15 NOV 2013
Latest Situation of Philippines Typhoon
Latest Situation in the Philippines
- There is a significant improvement in access to disaster affected areas as roads, seaports and air strips have opened and some telecommunications have been restored.
- Getting relief to Tacloban was massively set back by a second Typhoon, Zoraida, which has now passed over, but it made sea and air travel almost impossible and parts of the city were again flooded.
- Tacloban continues to be the focus of media attention and is the place where most lives were lost. 39 other provinces have been equally devastated and aid is urgently needed in these areas too.
- In Southeast Samar coastal towns were devastated by a 10 metre storm surge. The area has not yet been reached by relief efforts so food, water and fuel supplies are running out fast.

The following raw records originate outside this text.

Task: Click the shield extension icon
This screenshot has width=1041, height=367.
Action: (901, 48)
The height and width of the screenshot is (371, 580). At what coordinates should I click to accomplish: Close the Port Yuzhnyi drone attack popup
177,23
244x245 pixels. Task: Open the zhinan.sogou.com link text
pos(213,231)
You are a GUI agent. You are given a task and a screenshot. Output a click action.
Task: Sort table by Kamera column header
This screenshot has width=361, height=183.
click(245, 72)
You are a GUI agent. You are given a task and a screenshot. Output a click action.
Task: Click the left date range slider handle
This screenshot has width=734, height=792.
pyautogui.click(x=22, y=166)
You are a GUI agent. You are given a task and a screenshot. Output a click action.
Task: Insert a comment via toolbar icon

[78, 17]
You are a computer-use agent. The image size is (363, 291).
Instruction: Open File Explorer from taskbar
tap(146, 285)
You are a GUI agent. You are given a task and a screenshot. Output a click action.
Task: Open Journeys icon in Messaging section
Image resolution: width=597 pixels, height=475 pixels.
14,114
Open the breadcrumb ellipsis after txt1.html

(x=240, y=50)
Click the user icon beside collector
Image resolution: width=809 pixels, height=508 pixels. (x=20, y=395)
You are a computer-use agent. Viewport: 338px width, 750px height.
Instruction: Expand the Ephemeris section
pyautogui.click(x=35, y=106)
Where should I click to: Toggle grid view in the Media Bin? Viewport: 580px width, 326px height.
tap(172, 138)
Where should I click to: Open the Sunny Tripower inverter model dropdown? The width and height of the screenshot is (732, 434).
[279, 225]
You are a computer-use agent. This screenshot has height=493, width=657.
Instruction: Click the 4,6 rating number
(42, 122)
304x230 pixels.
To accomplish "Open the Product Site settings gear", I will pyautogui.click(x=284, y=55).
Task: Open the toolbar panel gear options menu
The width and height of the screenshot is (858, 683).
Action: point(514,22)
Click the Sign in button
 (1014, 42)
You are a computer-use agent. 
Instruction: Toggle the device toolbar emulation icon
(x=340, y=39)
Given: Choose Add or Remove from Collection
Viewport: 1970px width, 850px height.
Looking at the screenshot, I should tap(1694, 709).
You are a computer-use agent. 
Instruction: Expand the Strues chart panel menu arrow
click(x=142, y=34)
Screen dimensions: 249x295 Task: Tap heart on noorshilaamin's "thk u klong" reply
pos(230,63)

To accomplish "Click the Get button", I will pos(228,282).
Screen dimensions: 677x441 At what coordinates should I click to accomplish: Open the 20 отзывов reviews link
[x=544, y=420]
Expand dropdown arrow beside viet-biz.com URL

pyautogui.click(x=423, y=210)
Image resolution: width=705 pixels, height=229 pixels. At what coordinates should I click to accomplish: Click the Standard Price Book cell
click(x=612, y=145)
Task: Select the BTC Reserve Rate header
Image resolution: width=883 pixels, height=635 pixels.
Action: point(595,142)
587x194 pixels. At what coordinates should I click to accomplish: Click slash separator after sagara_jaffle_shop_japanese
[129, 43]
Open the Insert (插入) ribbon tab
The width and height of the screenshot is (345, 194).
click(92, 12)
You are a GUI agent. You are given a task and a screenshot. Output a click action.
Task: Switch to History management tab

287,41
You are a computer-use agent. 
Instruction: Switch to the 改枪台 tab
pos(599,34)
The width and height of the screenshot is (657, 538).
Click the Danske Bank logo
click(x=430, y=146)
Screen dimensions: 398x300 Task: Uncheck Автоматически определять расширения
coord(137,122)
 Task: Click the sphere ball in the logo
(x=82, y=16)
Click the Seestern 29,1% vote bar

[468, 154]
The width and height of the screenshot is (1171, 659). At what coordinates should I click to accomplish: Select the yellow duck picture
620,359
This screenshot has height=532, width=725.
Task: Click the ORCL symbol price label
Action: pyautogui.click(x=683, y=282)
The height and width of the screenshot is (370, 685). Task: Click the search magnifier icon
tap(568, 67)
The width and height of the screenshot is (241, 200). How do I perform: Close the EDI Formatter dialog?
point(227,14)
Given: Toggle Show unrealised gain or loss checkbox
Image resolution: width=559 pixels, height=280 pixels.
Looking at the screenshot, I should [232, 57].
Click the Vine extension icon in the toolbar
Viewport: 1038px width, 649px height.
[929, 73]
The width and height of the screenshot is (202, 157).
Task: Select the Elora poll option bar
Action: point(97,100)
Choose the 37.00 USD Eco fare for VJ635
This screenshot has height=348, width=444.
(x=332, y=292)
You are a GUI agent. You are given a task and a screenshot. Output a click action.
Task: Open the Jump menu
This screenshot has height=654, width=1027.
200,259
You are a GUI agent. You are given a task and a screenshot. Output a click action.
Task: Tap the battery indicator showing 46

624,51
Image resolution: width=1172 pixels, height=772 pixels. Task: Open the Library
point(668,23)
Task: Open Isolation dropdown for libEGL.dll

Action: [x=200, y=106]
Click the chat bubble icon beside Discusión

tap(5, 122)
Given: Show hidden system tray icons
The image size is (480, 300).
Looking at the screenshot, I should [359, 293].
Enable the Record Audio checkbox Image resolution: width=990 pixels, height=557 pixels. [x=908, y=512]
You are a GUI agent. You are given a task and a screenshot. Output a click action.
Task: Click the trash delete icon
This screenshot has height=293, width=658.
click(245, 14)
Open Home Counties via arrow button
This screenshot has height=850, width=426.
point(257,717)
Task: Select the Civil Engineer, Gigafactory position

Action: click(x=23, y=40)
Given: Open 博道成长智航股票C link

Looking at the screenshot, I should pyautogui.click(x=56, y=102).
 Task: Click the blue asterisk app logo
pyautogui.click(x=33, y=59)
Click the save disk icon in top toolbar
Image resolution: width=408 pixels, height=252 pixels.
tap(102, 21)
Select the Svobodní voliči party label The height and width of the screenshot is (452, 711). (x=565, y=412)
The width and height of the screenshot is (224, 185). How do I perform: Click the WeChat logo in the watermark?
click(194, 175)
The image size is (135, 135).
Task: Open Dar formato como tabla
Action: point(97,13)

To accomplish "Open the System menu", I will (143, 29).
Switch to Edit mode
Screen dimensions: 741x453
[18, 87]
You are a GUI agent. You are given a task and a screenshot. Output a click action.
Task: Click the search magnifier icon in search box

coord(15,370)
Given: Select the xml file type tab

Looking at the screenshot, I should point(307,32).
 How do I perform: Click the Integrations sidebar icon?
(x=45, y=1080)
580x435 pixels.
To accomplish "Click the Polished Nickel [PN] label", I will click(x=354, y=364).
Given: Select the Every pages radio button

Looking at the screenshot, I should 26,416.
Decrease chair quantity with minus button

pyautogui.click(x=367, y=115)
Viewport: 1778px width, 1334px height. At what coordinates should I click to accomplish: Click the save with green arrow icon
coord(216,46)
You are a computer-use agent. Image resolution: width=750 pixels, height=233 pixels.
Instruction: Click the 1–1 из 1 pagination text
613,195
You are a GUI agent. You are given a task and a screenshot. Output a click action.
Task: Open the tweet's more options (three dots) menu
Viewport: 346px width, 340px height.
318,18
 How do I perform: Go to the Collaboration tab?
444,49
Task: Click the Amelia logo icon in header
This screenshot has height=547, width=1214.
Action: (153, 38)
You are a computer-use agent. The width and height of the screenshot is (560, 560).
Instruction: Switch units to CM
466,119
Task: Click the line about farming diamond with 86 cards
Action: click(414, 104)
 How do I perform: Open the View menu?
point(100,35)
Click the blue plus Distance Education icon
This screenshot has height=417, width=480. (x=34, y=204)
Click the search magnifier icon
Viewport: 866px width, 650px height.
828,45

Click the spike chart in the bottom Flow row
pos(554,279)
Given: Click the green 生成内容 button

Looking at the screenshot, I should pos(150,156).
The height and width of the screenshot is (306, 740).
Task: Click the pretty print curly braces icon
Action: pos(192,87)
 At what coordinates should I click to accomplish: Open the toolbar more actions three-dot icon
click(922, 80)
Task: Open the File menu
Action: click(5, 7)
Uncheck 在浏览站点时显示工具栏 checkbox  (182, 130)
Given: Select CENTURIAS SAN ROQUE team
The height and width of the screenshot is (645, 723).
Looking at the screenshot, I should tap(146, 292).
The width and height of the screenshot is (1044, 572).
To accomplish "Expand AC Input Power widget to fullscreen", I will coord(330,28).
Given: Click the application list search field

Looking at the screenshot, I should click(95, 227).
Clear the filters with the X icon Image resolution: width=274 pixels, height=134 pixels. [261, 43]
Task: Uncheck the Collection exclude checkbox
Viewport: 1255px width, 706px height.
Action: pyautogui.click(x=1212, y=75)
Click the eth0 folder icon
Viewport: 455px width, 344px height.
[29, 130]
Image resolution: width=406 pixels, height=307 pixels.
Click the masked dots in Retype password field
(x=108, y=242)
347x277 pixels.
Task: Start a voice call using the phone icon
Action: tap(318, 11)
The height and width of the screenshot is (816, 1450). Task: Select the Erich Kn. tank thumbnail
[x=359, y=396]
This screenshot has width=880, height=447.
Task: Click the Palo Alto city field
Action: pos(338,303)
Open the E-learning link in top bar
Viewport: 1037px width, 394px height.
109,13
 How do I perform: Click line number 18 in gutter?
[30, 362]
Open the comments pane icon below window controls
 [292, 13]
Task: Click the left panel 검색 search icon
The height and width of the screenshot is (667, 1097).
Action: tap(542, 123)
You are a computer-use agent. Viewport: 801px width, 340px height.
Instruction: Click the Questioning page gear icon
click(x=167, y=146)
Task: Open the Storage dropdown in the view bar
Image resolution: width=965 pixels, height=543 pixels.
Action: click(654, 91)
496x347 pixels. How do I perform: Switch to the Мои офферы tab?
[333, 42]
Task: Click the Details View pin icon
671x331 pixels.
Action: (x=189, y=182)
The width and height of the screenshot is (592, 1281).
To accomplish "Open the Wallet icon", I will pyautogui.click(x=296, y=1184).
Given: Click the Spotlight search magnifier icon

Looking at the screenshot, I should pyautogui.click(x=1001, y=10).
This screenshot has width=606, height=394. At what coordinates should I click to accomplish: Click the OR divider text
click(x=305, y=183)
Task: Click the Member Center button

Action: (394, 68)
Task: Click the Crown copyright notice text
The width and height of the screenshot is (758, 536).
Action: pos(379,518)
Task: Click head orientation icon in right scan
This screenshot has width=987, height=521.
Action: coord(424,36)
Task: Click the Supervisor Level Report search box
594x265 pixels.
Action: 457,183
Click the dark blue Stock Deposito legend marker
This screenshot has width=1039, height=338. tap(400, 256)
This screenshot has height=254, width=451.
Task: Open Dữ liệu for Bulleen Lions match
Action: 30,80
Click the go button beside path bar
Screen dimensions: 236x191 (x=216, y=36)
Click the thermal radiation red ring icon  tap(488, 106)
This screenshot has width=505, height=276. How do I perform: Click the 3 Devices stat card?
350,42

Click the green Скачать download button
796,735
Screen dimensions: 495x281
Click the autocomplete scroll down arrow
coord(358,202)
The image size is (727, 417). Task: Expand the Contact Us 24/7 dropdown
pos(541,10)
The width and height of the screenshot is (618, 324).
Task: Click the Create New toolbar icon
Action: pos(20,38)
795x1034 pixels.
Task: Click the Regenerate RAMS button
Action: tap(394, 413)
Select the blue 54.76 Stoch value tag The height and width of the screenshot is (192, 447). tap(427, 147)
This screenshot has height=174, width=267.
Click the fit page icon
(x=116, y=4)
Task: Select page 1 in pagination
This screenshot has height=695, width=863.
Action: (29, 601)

- Even though access is now improving health concerns continue to increase, with urgent need for safe drinking water and medical assistance, especially in Leyte and Samar.
- Over 11 million people have been affected and 700,000 people have been displaced by Typhoon Haiyan, one of the worst natural disasters to hit the Philippines in years. It is estimated that between 2000 and 10,000 people are thought to have lost their lives.
- The Philippines government has declared a ‘State of Calamity’ and is appealing for international humanitarian assistance. Oxfam is supporting this call by raising money and working to get life-saving assistance on the ground fast.
- The most immediate needs on the ground are food, clean water and sanitation.
- Aid is starting to get through. Today rice has been distributed to 50,000 people in the Tacloban area. (by the World Food Programme)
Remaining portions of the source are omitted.